I’ve been largely unemployed, and arguably unemployable, these last few months.  I keep getting calls, and I keep hearing from friends working on new commercial space projects, but I rarely call them back, and when I do it’s either too late or the job would require more from me than I have to give.

About three months back I did have a series of interesting conversations which came to mind yesterday when I was reading about the alleged undisclosed missile launch off the California coast.  A former colleague had recommended me for a consulting opening managing software development for a company that was working on converting abandoned oil drilling platforms into launch pads for commercial satellites and rockets.  In the course of one of the last calls, with the president of the company, I realized that some of the oil rigs they were talking about modifying were semisubs, or floating, mobile oil rigs.  I asked why they’d outfit semisubs as launch platforms, given the added complexity and insecurity of a floating as opposed to rigidly anchored platform, and he never gave me a satisfactory answer, saying only that some of his customers were very keen on having flexible launch windows and being able to control their visibility.  The latter statement I took as meaning that the companies or governments who would buy these semisub platforms wanted to be able to go unmonitored by other companies or governments.  While I could see some legitimacy to private companies or governments not wanting their rivals overly aware of their activities, it (combined with the president’s peculiarly unsettling personality) made me uneasy, and I politely declined the job citing scheduling conflicts.

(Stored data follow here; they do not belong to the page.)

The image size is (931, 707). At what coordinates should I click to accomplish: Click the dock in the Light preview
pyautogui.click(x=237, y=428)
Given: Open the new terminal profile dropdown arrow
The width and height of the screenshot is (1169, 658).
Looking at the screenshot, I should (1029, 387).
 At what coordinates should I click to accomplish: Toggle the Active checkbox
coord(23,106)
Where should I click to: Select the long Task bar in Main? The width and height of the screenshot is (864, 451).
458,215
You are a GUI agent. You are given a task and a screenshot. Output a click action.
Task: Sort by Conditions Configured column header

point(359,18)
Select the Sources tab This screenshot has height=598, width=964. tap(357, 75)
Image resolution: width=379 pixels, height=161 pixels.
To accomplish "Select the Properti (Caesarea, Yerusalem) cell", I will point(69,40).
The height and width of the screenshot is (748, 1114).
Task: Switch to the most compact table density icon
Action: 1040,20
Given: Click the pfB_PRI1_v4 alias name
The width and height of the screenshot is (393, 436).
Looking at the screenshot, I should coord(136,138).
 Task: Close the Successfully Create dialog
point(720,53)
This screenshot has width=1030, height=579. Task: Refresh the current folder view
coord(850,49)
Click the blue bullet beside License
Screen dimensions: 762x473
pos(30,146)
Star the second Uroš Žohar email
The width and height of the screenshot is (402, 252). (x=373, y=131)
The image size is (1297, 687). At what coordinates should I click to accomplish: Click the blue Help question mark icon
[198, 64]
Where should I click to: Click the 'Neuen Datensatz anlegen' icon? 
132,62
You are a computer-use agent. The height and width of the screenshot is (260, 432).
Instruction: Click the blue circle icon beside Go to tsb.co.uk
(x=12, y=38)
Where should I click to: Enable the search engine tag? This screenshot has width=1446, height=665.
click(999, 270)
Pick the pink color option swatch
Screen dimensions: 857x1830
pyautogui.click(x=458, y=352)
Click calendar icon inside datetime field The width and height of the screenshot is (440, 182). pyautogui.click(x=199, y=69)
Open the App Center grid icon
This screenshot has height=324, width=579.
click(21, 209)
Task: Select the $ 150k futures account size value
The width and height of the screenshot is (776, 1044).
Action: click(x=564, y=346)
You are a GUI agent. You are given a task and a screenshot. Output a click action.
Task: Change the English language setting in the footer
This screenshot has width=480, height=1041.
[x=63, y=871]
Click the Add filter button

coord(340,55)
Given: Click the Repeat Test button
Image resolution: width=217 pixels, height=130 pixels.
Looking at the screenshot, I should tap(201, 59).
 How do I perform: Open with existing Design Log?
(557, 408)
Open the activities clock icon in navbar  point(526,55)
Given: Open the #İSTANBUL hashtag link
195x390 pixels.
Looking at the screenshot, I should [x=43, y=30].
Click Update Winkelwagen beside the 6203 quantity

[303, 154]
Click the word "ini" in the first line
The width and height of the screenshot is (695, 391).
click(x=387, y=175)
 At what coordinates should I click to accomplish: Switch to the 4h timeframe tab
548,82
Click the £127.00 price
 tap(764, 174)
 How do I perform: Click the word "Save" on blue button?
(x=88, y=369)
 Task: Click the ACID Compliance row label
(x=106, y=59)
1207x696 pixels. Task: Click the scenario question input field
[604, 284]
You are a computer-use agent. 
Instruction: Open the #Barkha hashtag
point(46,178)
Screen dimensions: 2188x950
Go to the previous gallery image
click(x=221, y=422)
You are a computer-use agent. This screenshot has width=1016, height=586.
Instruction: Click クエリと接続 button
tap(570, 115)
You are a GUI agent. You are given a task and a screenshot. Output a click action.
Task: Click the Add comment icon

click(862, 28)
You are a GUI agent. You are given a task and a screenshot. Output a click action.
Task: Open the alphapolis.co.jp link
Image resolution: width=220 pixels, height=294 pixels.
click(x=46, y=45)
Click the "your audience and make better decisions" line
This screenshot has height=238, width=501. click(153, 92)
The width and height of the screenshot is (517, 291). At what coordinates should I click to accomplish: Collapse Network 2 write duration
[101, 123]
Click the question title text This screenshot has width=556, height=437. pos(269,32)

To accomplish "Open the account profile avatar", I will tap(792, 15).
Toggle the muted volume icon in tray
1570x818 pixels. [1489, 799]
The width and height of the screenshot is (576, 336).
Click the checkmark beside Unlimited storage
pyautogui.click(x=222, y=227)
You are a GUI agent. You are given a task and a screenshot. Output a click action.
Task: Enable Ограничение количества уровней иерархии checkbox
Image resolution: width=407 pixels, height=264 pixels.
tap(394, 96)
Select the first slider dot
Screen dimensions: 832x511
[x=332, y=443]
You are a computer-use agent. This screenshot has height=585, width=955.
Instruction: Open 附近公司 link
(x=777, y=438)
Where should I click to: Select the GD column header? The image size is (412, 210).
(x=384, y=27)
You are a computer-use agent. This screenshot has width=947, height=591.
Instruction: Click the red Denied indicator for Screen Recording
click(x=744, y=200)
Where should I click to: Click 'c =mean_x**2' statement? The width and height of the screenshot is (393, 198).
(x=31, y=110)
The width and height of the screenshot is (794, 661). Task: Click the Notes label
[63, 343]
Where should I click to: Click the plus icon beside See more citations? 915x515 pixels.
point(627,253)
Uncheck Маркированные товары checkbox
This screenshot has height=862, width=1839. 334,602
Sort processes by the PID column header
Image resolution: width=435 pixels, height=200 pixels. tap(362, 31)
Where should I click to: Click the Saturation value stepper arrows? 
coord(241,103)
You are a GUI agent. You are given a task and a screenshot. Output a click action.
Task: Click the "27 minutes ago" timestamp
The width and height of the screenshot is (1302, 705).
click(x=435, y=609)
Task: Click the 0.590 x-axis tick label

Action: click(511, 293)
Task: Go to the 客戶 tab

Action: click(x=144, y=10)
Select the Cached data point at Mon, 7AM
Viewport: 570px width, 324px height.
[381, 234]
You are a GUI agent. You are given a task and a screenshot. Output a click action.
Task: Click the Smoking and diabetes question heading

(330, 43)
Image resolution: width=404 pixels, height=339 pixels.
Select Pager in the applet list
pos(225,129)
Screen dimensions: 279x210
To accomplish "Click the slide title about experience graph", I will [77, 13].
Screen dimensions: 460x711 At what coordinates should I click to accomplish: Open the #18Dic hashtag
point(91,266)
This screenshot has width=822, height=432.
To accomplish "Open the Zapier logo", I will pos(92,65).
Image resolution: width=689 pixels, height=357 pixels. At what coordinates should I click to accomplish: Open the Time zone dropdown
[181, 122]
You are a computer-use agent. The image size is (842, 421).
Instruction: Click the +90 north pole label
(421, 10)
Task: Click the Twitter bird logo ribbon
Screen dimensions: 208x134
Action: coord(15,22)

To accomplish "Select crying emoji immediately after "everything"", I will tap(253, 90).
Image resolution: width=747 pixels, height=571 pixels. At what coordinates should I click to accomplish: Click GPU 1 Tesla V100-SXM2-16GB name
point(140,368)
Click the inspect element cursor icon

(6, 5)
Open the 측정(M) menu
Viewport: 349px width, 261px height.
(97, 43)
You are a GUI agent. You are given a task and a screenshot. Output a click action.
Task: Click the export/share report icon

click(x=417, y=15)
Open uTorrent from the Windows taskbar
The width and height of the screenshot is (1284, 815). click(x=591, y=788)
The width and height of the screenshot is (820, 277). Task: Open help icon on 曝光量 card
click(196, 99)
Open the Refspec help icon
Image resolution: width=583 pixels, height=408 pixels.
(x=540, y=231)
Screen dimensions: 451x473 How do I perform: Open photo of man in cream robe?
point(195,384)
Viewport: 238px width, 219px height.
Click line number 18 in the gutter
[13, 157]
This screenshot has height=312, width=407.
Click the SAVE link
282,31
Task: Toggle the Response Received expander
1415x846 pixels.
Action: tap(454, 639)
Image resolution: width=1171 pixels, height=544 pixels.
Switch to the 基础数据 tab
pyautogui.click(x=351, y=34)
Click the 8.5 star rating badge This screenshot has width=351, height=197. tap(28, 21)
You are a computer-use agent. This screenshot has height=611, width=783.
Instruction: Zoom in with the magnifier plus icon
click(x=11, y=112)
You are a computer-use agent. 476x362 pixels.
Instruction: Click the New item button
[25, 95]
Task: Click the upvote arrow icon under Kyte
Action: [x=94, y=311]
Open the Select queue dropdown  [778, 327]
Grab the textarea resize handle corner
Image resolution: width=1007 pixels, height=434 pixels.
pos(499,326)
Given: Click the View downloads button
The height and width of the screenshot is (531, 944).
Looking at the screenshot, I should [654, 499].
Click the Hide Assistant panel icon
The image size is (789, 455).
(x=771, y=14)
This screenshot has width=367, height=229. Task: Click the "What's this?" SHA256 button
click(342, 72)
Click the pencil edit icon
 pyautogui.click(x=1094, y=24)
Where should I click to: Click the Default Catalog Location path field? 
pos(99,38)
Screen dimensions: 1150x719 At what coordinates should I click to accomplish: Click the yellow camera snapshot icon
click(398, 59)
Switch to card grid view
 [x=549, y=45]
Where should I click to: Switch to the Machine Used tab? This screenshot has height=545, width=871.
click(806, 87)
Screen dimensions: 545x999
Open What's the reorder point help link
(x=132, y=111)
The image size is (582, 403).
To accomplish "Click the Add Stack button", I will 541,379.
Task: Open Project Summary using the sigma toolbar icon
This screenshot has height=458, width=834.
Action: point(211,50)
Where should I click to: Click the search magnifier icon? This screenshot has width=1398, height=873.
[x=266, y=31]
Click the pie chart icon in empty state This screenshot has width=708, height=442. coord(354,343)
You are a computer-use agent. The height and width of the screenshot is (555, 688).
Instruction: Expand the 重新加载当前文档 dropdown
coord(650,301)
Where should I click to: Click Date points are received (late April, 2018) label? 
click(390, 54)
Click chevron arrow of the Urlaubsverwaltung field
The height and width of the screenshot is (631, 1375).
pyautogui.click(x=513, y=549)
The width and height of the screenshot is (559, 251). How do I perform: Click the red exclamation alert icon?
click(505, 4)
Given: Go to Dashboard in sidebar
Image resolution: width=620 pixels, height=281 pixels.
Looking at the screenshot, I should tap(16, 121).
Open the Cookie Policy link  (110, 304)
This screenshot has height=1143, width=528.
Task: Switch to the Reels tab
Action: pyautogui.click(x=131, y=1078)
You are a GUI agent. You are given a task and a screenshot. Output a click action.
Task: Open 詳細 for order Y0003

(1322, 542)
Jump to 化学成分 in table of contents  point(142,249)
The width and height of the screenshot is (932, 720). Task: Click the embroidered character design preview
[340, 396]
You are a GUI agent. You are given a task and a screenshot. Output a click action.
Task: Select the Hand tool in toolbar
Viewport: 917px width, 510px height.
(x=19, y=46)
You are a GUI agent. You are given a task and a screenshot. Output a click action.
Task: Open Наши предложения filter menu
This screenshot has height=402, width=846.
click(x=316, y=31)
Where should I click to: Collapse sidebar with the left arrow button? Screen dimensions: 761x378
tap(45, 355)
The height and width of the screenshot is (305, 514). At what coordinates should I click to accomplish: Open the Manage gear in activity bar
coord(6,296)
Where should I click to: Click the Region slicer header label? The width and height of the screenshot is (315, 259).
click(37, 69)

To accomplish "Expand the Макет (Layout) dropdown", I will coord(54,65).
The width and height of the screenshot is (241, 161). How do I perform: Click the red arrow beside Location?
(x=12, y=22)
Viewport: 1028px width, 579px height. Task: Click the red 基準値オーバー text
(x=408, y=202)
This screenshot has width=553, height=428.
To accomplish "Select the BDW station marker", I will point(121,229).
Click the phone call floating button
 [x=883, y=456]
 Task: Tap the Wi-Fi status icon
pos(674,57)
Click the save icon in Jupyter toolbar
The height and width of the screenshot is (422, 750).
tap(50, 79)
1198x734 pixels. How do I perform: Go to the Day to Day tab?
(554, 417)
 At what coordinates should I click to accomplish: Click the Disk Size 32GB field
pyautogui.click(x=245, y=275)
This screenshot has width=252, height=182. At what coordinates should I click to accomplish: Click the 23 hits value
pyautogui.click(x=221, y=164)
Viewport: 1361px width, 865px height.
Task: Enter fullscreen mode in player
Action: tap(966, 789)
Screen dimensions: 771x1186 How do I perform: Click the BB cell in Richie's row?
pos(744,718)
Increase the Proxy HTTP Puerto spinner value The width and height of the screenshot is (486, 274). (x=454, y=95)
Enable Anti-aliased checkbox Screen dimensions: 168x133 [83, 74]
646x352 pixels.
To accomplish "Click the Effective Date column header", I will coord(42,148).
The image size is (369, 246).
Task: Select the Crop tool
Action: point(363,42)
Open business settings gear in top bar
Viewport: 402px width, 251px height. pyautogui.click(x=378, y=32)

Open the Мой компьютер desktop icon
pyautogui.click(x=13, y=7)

I should add that I don’t know to what degree a semisub platform could escape or avoid notice, this is all conjecture on my part.  Surely any launch would be detectable by rival governments or companies, and the launch would be tracked back to its source via commercial or government reconnaissance satellites.  Once spotted any traditional slow moving launch platform would have quite a job escaping the watchful eye of a roused satellite.  The possibility occurred to me that since these semisubs have built into their very design the ability to radically alter their buoyancy, perhaps a modified platform could be made to slip most of its bulk just below the waves, or at least right to the waves, where its remaining imprint could be hidden by the wake of the ships covertly tasked with tugging the platform to its new location.  Such a system might be able to escape notice post launch.

What the practical purpose of such a commercial or foreign launch off the California coast would be I don’t know, unless we consider the possibility that some entity was making the radical statement, “We can launch our benign or malignant payloads from anywhere we choose.  You cannot  stop us, you cannot even identify us.”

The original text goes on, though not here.